**Recorded information:**
*** Block opens ***
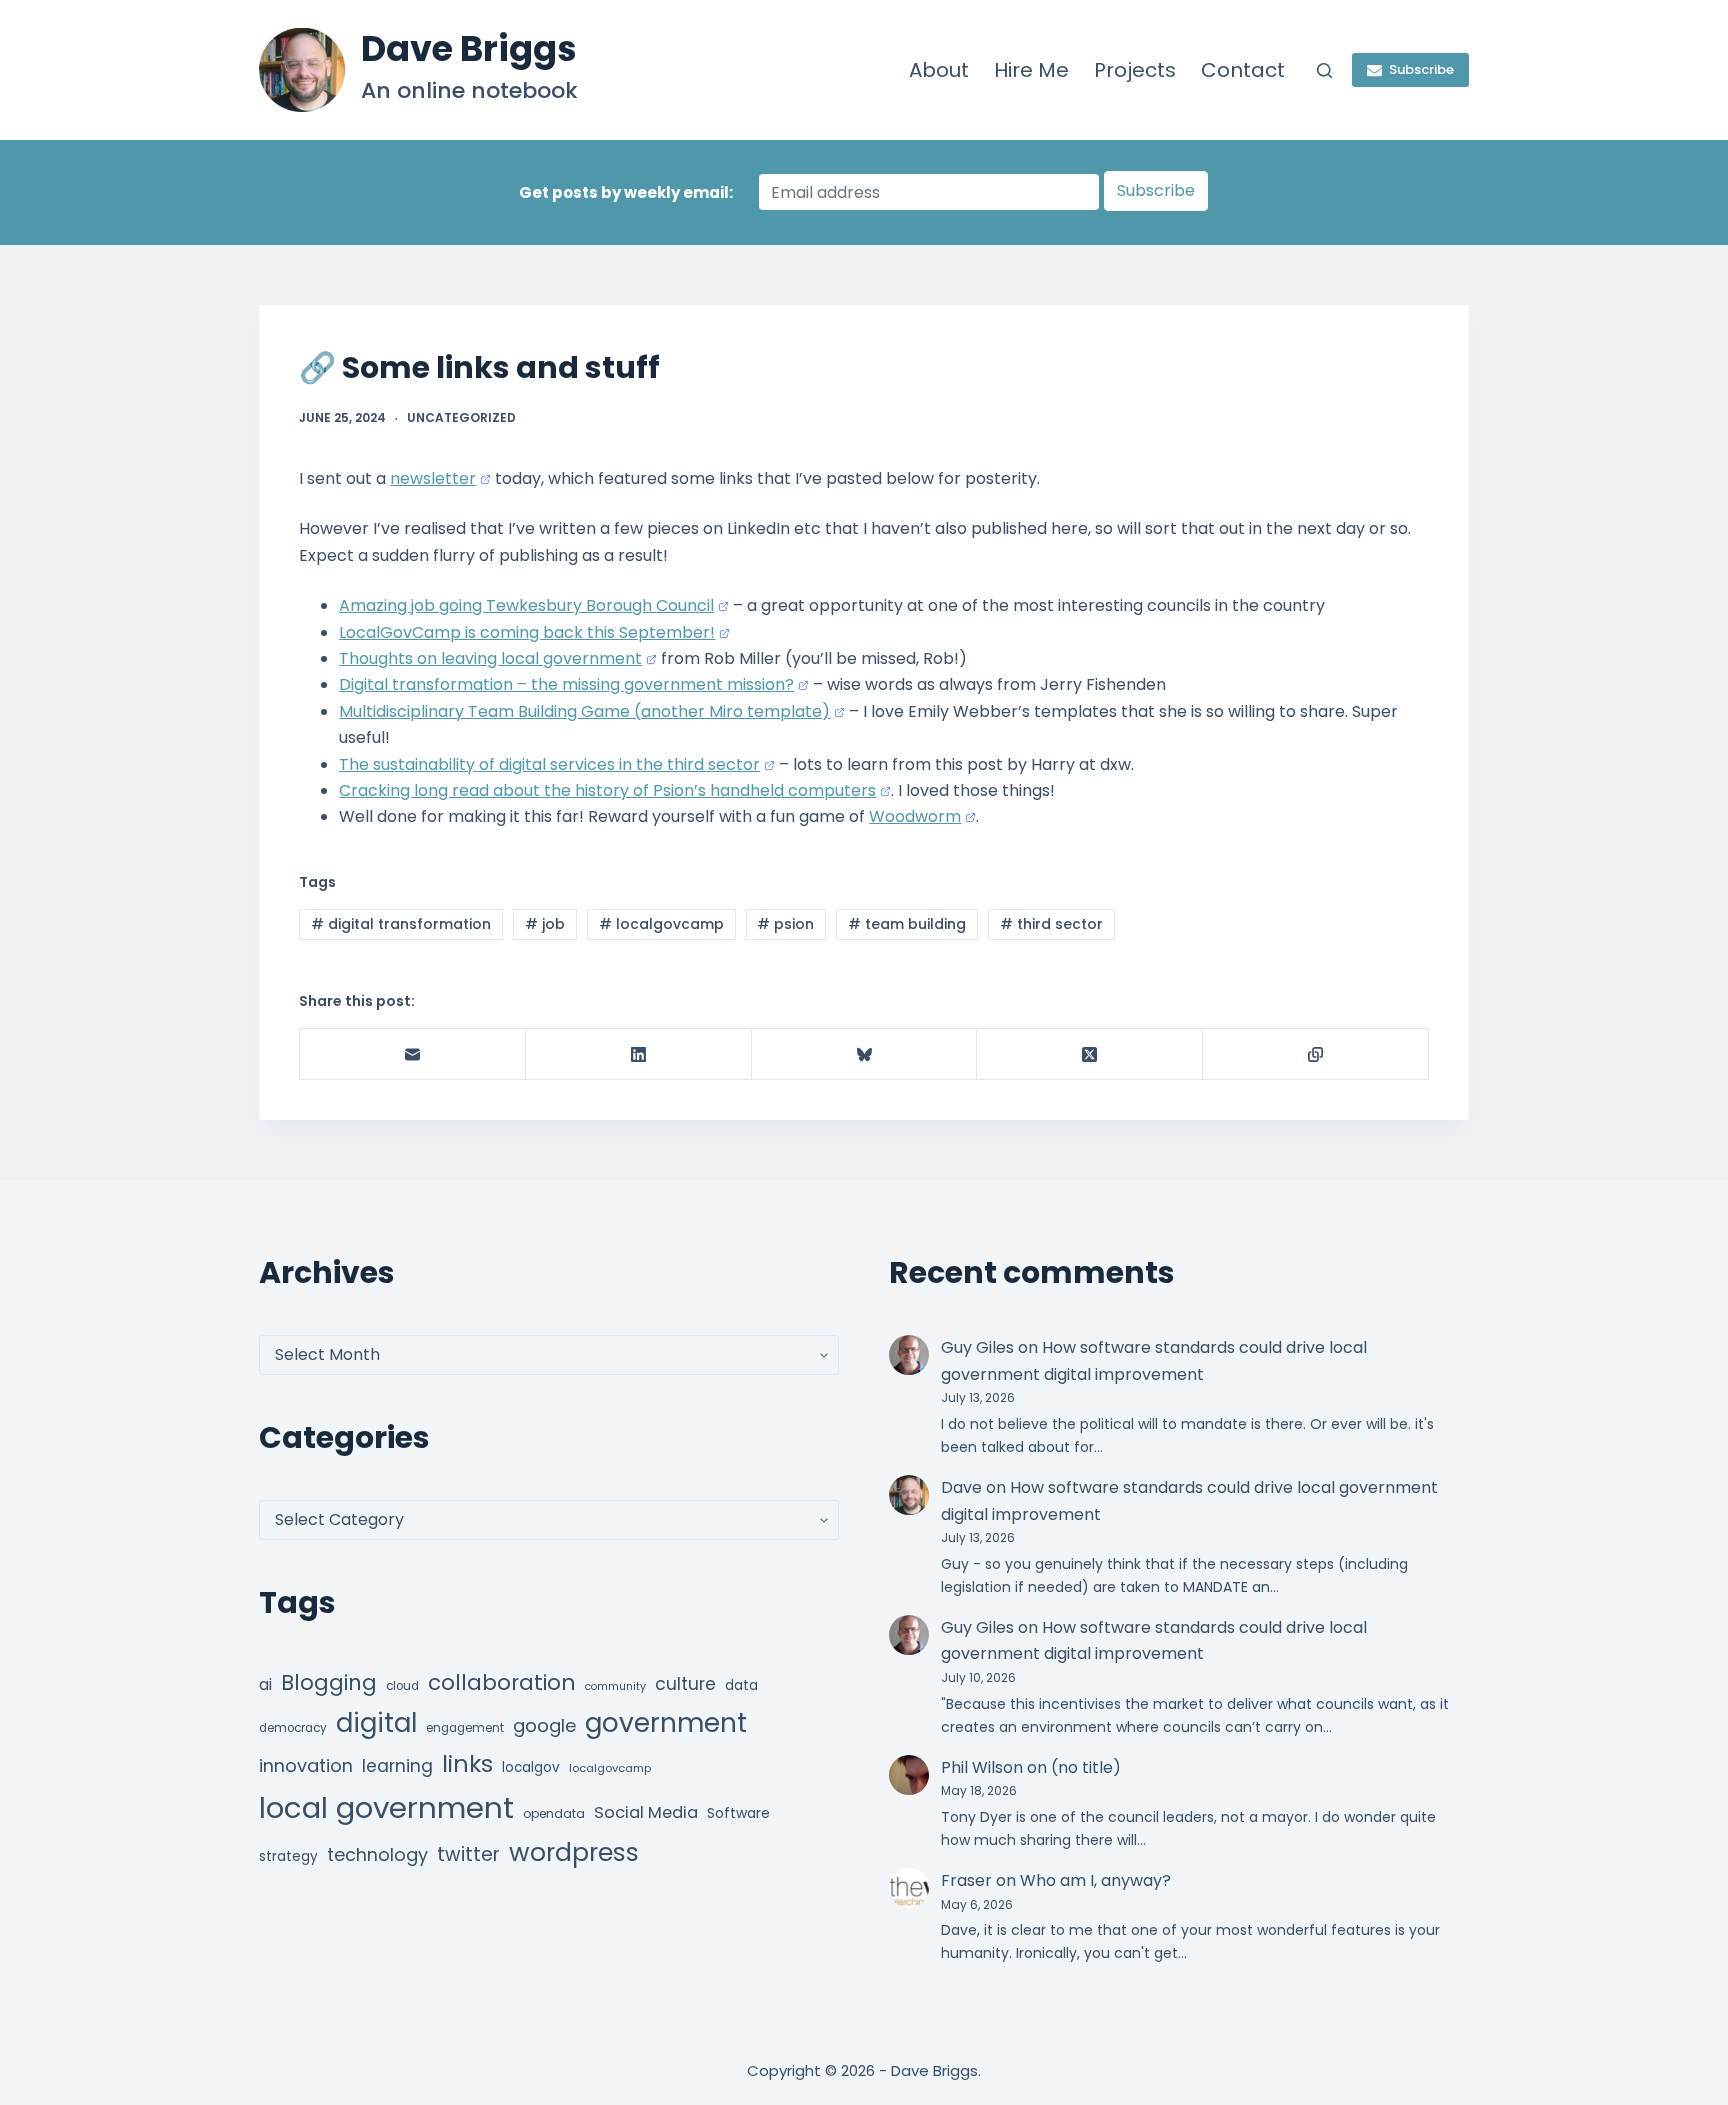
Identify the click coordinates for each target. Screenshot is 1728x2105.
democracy (293, 1728)
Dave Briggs (469, 48)
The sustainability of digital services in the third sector (549, 764)
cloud (402, 1686)
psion (785, 924)
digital (376, 1723)
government (666, 1722)
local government (386, 1807)
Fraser (966, 1880)
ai (265, 1684)
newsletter (433, 478)
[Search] (1324, 70)
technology (377, 1854)
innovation (306, 1765)
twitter (468, 1854)
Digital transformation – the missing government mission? (566, 684)
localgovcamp (661, 924)
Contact (1243, 70)
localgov (531, 1767)
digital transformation (401, 924)
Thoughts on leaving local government (490, 658)
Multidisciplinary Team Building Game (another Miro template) (584, 711)
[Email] (413, 1054)
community (615, 1686)
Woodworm (915, 816)
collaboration (502, 1682)
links (467, 1763)
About (939, 70)
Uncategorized (461, 417)
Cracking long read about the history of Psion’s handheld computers (607, 790)
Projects (1135, 70)
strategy (288, 1856)
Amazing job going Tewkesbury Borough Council (526, 605)
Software (738, 1813)
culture (685, 1684)
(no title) (1086, 1767)
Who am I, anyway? (1095, 1880)
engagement (465, 1728)
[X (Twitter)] (1090, 1054)
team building (907, 924)
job (545, 924)
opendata (554, 1813)
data (741, 1685)
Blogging (329, 1682)
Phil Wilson (982, 1767)
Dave (961, 1487)
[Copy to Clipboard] (1316, 1054)
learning (397, 1766)
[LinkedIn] (639, 1054)
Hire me (1031, 70)
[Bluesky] (865, 1054)
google (544, 1725)
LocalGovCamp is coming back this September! (527, 632)
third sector (1051, 924)
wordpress (574, 1852)
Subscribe (1421, 69)
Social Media (646, 1812)
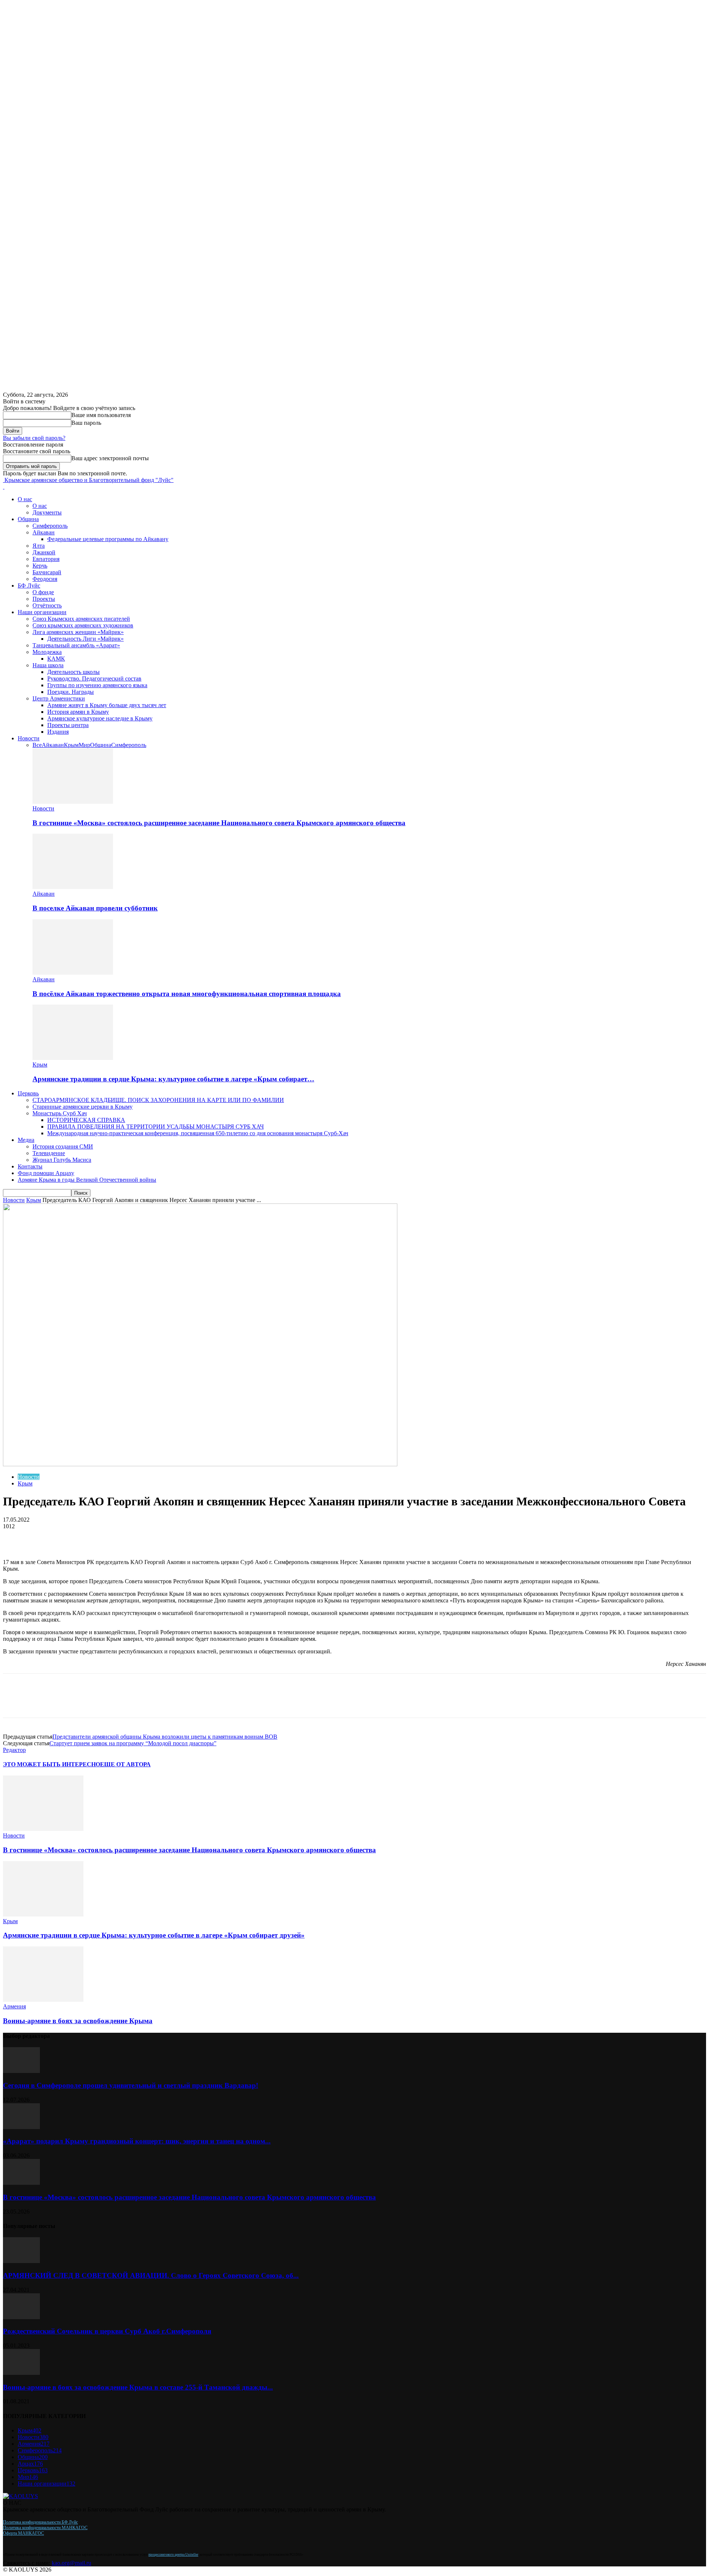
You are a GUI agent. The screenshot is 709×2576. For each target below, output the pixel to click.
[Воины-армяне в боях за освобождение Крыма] (43, 2000)
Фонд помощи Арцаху (46, 1173)
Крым (71, 745)
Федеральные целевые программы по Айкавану (107, 539)
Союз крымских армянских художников (82, 625)
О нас (25, 499)
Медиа (26, 1140)
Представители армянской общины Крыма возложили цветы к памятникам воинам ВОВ (164, 1736)
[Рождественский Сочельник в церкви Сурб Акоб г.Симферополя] (21, 2317)
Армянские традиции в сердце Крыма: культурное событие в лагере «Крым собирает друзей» (154, 1935)
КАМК (56, 658)
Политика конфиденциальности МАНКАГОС (45, 2527)
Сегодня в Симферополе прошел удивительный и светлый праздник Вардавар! (130, 2085)
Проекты (43, 599)
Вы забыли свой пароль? (34, 438)
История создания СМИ (62, 1146)
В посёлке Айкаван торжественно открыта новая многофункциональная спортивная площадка (186, 994)
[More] (111, 1537)
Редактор (14, 1750)
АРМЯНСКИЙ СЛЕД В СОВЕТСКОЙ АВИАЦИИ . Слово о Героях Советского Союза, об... (151, 2275)
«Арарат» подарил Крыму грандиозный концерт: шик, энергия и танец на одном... (137, 2141)
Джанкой (43, 552)
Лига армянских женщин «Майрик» (78, 632)
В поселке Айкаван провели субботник (95, 908)
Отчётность (47, 605)
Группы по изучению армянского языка (97, 685)
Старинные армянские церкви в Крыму (82, 1106)
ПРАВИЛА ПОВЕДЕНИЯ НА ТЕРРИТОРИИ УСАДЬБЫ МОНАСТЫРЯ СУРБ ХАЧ (155, 1126)
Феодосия (44, 579)
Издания (58, 732)
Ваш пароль (86, 423)
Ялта (38, 546)
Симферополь (50, 526)
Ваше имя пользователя (101, 415)
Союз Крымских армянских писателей (81, 619)
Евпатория (45, 559)
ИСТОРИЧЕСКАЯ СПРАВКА (86, 1120)
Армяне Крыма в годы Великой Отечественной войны (87, 1180)
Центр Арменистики (58, 698)
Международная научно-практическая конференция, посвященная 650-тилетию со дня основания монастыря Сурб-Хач (197, 1133)
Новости (29, 738)
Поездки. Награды (70, 692)
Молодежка (47, 652)
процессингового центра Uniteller (173, 2554)
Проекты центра (68, 725)
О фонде (43, 592)
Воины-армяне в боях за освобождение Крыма (78, 2021)
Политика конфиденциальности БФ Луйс (40, 2522)
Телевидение (48, 1153)
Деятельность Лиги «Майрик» (85, 639)
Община (28, 519)
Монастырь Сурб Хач (59, 1113)
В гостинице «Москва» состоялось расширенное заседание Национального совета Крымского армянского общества (218, 823)
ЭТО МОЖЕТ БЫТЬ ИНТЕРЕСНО (51, 1764)
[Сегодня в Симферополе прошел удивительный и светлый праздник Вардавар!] (21, 2071)
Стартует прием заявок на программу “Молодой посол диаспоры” (132, 1743)
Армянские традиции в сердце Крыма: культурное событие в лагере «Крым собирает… (173, 1079)
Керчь (39, 565)
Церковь (28, 1093)
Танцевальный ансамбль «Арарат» (76, 645)
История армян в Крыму (78, 712)
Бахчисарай (46, 572)
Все (37, 745)
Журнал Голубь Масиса (61, 1160)
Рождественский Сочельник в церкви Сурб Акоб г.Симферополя (107, 2331)
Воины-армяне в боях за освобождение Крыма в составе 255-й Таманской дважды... (138, 2387)
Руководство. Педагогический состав (94, 678)
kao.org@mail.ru (71, 2563)
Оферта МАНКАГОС (23, 2533)
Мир (84, 745)
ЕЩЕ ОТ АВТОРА (125, 1764)
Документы (47, 512)
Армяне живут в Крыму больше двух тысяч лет (106, 705)
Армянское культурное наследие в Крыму (100, 718)
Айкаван (43, 532)
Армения (14, 2006)
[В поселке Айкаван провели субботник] (72, 887)
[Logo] (3, 486)
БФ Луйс (29, 585)
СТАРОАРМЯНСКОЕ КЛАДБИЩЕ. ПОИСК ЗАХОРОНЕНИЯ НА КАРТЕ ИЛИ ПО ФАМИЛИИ (158, 1100)
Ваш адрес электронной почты (110, 458)
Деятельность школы (73, 672)
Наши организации (42, 612)
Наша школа (48, 665)
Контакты (30, 1166)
*** Block closes ***
**What to do:** Repeat the material verbatim but without any of its pictures.

**Final answer:**
Identify the click coordinates for each target. Screenshot is 1728x2105.
democracy (293, 1728)
Dave Briggs (469, 48)
The sustainability of digital services in the third sector (549, 764)
cloud (402, 1686)
psion (785, 924)
digital (376, 1723)
government (666, 1722)
local government (386, 1807)
Fraser (966, 1880)
ai (265, 1684)
newsletter (433, 478)
[Search] (1324, 70)
technology (377, 1854)
innovation (306, 1765)
twitter (468, 1854)
Digital transformation – the missing government mission? (566, 684)
localgovcamp (661, 924)
Contact (1243, 70)
localgov (531, 1767)
digital transformation (401, 924)
Thoughts on leaving local government (490, 658)
Multidisciplinary Team Building Game (another Miro template) (584, 711)
[Email] (413, 1054)
community (615, 1686)
Woodworm (915, 816)
collaboration (502, 1682)
links (467, 1763)
About (939, 70)
Uncategorized (461, 417)
Cracking long read about the history of Psion’s handheld computers (607, 790)
Projects (1135, 70)
strategy (288, 1856)
Amazing job going Tewkesbury Borough Council (526, 605)
Software (738, 1813)
culture (685, 1684)
(no title) (1086, 1767)
Who am I, anyway? (1095, 1880)
engagement (465, 1728)
[X (Twitter)] (1090, 1054)
team building (907, 924)
job (545, 924)
opendata (554, 1813)
data (741, 1685)
Blogging (329, 1682)
Phil Wilson (982, 1767)
Dave (961, 1487)
[Copy to Clipboard] (1316, 1054)
learning (397, 1766)
[LinkedIn] (639, 1054)
Hire me (1031, 70)
[Bluesky] (865, 1054)
google (544, 1725)
LocalGovCamp is coming back this September! (527, 632)
third sector (1051, 924)
wordpress (574, 1852)
Subscribe (1421, 69)
Social Media (646, 1812)
You are a GUI agent. The screenshot is 709×2576. For each target below, output the pixel to click.
[Воины-армяне в боях за освобождение Крыма] (43, 2000)
Фонд помощи Арцаху (46, 1173)
Крым (71, 745)
Федеральные целевые программы по Айкавану (107, 539)
Союз крымских армянских художников (82, 625)
О нас (25, 499)
Медиа (26, 1140)
Представители армянской общины Крыма возложили цветы к памятникам воинам ВОВ (164, 1736)
[Рождественский Сочельник в церкви Сурб Акоб г.Симферополя] (21, 2317)
Армянские традиции в сердце Крыма: культурное событие в лагере «Крым собирает друзей» (154, 1935)
КАМК (56, 658)
Политика конфиденциальности МАНКАГОС (45, 2527)
Сегодня в Симферополе прошел удивительный и светлый праздник Вардавар! (130, 2085)
Проекты (43, 599)
Вы забыли свой пароль? (34, 438)
История создания СМИ (62, 1146)
В посёлке Айкаван торжественно открыта новая многофункциональная спортивная площадка (186, 994)
[More] (111, 1537)
Редактор (14, 1750)
АРМЯНСКИЙ СЛЕД В СОВЕТСКОЙ АВИАЦИИ . Слово о Героях Советского Союза, об... (151, 2275)
«Арарат» подарил Крыму грандиозный концерт: шик, энергия и танец на одном... (137, 2141)
Джанкой (43, 552)
Лига армянских женщин «Майрик» (78, 632)
В поселке Айкаван провели субботник (95, 908)
Отчётность (47, 605)
Группы по изучению армянского языка (97, 685)
Старинные армянские церкви в Крыму (82, 1106)
ПРАВИЛА ПОВЕДЕНИЯ НА ТЕРРИТОРИИ УСАДЬБЫ МОНАСТЫРЯ СУРБ ХАЧ (155, 1126)
Феодосия (44, 579)
Издания (58, 732)
Ваш пароль (86, 423)
Ялта (38, 546)
Симферополь (50, 526)
Ваше имя пользователя (101, 415)
Союз Крымских армянских писателей (81, 619)
Евпатория (45, 559)
ИСТОРИЧЕСКАЯ СПРАВКА (86, 1120)
Армяне Крыма в годы Великой Отечественной войны (87, 1180)
Центр Арменистики (58, 698)
Международная научно-практическая конференция, посвященная 650-тилетию со дня основания монастыря Сурб-Хач (197, 1133)
Новости (29, 738)
Поездки. Награды (70, 692)
Молодежка (47, 652)
процессингового центра Uniteller (173, 2554)
Проекты центра (68, 725)
О фонде (43, 592)
Воины-армяне в боях за освобождение Крыма (78, 2021)
Политика конфиденциальности БФ Луйс (40, 2522)
Телевидение (48, 1153)
Деятельность Лиги «Майрик» (85, 639)
Община (28, 519)
Монастырь Сурб Хач (59, 1113)
В гостинице «Москва» состоялось расширенное заседание Национального совета Крымского армянского общества (218, 823)
ЭТО МОЖЕТ БЫТЬ ИНТЕРЕСНО (51, 1764)
[Сегодня в Симферополе прошел удивительный и светлый праздник Вардавар!] (21, 2071)
Стартует прием заявок на программу “Молодой посол диаспоры” (132, 1743)
Армянские традиции в сердце Крыма: культурное событие в лагере «Крым собирает… (173, 1079)
Керчь (39, 565)
Церковь (28, 1093)
Танцевальный ансамбль «Арарат» (76, 645)
История армян в Крыму (78, 712)
Бахчисарай (46, 572)
Все (37, 745)
Журнал Голубь Масиса (61, 1160)
Рождественский Сочельник в церкви Сурб Акоб г.Симферополя (107, 2331)
Воины-армяне в боях за освобождение Крыма в составе 255-й Таманской дважды... (138, 2387)
Руководство. Педагогический состав (94, 678)
kao.org@mail.ru (71, 2563)
Оферта МАНКАГОС (23, 2533)
Мир (84, 745)
ЕЩЕ ОТ АВТОРА (125, 1764)
Документы (47, 512)
Армяне живут в Крыму больше двух тысяч лет (106, 705)
Армянское культурное наследие в Крыму (100, 718)
Айкаван (43, 532)
Армения (14, 2006)
[В поселке Айкаван провели субботник] (72, 887)
[Logo] (3, 486)
БФ Луйс (29, 585)
СТАРОАРМЯНСКОЕ КЛАДБИЩЕ. ПОИСК ЗАХОРОНЕНИЯ НА КАРТЕ ИЛИ ПО ФАМИЛИИ (158, 1100)
Ваш адрес электронной почты (110, 458)
Деятельность школы (73, 672)
Наши организации (42, 612)
Наша школа (48, 665)
Контакты (30, 1166)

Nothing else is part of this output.